=== Try it ===
From the data below, copy each line that includes the word "agent".

=== Data shown ===
···

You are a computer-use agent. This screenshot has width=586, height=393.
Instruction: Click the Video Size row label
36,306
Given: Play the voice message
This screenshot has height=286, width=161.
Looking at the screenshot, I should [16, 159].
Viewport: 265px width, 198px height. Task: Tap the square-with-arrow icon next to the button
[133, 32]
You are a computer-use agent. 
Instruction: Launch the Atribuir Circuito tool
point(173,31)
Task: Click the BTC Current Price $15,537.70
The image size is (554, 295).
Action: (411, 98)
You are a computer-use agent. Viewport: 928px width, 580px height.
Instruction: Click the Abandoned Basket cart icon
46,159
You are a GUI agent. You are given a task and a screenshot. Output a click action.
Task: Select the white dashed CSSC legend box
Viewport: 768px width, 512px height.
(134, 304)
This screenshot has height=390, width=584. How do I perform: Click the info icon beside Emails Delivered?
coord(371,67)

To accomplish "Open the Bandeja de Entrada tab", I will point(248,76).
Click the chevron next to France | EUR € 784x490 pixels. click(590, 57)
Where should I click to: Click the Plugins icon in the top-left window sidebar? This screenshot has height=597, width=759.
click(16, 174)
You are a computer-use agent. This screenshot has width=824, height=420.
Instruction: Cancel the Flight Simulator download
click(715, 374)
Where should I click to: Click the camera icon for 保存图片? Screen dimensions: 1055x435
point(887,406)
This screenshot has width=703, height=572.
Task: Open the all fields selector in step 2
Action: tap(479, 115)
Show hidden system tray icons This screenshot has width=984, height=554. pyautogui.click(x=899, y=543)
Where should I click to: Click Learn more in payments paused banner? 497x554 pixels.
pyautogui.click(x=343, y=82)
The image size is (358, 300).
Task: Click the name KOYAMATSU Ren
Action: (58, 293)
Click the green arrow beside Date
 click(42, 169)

···

=== Response area ===
You are a computer-use agent. This screenshot has width=586, height=393.
You are a computer-use agent. 
You are a computer-use agent. Viewport: 928px width, 580px height.
You are a GUI agent. You are given a task and a screenshot. Output a click action.
You are a computer-use agent. This screenshot has width=824, height=420.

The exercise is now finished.